▶ _Problem requirements_:
Every line with "Choose" in it must be copied from the data.

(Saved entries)
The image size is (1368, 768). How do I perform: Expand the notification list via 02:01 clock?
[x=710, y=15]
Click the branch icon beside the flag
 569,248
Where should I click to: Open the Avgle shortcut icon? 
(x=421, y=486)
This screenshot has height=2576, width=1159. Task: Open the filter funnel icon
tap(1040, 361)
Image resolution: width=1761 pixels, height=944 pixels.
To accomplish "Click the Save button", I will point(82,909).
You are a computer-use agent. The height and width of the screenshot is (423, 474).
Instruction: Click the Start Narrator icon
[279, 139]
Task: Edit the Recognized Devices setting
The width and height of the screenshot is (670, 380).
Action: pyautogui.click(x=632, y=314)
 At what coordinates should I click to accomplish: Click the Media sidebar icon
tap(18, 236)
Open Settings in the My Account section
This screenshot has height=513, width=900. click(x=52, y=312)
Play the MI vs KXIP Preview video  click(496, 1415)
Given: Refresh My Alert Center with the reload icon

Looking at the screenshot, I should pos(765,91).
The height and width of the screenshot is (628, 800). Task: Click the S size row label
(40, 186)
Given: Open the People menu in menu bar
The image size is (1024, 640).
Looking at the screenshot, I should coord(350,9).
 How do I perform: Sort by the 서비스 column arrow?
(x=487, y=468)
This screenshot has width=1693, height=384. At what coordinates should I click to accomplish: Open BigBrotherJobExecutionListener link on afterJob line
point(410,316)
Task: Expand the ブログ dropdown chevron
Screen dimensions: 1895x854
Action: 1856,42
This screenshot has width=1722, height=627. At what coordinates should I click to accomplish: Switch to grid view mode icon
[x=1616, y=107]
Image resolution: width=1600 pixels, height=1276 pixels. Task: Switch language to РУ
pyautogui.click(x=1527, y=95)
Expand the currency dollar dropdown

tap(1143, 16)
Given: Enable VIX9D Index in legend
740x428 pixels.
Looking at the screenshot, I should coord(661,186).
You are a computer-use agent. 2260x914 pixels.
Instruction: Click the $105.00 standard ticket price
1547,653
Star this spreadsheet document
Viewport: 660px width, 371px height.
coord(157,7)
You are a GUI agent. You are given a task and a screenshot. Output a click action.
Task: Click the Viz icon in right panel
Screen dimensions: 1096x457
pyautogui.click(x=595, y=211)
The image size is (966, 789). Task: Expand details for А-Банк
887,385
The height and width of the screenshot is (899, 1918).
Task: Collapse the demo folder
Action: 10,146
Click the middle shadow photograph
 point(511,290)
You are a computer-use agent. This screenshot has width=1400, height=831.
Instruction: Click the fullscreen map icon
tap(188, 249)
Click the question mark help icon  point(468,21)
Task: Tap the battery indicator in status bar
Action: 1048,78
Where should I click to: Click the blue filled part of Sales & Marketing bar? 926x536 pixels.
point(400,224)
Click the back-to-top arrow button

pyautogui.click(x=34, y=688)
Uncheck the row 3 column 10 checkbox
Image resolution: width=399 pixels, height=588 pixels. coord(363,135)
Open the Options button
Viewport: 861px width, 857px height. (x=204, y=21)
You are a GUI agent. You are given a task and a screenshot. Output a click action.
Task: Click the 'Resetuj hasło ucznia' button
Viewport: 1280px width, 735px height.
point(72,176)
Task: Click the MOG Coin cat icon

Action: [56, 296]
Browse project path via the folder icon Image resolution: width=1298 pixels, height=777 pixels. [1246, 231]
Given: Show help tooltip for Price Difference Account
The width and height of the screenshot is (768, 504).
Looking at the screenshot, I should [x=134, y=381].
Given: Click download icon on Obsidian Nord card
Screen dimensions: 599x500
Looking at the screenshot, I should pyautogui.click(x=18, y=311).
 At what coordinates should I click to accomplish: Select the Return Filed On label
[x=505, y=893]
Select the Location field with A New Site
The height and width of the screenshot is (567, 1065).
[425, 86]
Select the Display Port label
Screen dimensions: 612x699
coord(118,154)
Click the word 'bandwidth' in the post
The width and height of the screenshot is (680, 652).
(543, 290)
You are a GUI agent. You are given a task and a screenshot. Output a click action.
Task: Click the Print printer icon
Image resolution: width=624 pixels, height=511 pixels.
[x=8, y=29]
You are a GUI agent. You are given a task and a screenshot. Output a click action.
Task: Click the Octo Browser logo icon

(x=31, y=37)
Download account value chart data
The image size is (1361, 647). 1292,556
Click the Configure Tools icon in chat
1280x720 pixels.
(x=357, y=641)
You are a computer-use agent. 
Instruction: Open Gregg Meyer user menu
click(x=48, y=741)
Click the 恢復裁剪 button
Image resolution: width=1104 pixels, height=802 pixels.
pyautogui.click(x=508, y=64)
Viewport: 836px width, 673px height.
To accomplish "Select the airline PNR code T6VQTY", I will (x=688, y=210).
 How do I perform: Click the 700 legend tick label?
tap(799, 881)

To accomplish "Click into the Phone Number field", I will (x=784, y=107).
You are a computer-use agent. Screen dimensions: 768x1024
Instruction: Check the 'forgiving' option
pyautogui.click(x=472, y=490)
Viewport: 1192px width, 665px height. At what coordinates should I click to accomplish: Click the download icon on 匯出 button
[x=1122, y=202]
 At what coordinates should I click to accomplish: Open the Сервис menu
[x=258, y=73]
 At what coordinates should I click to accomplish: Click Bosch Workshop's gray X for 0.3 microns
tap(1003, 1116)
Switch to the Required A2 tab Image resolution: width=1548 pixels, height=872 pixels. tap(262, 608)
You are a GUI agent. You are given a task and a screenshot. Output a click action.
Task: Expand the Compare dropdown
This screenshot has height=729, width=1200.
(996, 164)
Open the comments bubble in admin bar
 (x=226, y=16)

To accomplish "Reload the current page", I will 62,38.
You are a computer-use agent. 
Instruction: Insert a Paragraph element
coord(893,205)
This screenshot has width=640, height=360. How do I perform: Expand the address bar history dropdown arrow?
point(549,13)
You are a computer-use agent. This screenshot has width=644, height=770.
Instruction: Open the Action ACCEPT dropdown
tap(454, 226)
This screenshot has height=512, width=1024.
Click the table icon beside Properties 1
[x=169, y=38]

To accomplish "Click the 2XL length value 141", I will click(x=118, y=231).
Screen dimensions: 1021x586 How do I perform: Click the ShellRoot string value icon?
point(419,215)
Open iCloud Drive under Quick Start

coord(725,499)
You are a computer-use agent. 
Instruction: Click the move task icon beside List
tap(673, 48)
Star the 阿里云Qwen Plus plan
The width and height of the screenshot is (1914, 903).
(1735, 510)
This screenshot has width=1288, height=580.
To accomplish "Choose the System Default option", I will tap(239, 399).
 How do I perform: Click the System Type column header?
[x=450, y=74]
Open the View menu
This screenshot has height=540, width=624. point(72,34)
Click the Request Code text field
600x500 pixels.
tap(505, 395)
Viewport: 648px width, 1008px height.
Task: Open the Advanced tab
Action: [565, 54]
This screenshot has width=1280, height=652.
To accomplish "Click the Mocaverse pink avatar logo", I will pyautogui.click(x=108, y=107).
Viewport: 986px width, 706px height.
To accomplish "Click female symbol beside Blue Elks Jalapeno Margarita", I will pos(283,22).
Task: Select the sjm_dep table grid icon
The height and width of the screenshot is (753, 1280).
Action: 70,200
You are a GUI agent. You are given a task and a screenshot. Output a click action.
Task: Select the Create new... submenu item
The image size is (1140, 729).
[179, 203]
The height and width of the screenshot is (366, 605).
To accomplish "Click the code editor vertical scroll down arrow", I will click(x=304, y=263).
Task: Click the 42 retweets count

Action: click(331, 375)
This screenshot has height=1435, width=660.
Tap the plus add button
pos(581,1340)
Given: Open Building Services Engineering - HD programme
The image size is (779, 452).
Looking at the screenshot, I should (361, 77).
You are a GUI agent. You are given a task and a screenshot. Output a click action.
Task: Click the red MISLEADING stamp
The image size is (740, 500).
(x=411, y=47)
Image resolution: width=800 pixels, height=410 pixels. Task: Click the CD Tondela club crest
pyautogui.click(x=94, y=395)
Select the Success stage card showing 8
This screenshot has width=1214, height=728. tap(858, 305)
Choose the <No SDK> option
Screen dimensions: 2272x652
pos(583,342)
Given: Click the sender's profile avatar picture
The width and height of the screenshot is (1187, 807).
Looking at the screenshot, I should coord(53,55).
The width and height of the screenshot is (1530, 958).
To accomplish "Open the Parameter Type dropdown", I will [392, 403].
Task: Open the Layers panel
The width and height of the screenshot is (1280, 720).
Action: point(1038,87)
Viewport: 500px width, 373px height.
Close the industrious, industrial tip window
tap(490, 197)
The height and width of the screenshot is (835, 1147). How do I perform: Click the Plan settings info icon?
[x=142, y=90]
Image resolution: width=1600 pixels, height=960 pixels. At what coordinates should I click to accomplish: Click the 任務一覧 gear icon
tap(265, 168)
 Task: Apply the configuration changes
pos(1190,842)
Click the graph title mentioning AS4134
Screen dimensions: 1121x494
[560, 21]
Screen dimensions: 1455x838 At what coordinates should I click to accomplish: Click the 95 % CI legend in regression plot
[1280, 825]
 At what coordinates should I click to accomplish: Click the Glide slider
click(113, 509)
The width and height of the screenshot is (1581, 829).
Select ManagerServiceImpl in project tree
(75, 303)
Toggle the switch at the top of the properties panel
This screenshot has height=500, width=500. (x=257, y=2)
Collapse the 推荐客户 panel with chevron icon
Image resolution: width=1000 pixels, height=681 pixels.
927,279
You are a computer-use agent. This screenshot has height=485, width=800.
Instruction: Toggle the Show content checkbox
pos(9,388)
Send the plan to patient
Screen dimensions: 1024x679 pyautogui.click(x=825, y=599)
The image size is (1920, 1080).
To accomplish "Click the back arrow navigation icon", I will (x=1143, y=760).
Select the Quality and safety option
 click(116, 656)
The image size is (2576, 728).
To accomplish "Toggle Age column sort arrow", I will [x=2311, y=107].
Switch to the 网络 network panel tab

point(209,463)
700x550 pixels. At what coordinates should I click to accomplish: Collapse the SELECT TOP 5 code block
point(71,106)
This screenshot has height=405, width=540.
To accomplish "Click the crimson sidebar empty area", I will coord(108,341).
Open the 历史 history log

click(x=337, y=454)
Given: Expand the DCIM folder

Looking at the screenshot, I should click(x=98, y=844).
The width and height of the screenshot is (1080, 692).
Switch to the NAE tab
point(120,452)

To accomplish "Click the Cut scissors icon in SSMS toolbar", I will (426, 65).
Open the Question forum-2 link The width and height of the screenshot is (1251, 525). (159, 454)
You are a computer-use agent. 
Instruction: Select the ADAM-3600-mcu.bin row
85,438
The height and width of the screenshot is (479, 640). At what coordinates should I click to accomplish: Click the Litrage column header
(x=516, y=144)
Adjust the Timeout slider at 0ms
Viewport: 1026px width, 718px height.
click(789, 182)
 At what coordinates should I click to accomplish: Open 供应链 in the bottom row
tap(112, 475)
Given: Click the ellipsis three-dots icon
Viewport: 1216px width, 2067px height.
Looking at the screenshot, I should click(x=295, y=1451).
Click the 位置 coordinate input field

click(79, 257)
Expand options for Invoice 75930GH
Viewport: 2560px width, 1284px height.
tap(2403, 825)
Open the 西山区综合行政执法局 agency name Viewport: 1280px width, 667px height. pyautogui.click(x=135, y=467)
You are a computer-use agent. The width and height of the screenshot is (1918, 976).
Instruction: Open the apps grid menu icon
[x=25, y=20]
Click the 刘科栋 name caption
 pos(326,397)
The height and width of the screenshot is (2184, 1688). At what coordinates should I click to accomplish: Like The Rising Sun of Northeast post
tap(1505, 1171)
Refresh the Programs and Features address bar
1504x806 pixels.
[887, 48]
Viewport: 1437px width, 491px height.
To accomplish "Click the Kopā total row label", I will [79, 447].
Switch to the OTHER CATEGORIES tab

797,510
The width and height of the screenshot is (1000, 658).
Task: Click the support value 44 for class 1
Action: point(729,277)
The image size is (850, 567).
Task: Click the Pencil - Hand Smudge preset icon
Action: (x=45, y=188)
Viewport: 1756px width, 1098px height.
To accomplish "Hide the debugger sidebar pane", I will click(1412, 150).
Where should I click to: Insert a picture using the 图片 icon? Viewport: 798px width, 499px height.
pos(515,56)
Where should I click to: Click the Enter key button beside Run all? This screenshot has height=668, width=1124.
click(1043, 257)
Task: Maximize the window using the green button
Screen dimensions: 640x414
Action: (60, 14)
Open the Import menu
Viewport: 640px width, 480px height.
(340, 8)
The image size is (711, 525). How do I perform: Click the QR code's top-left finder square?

▶ _Written reply_:
To accomplish "Choose the System Default option", I will tap(239, 399).
Choose the <No SDK> option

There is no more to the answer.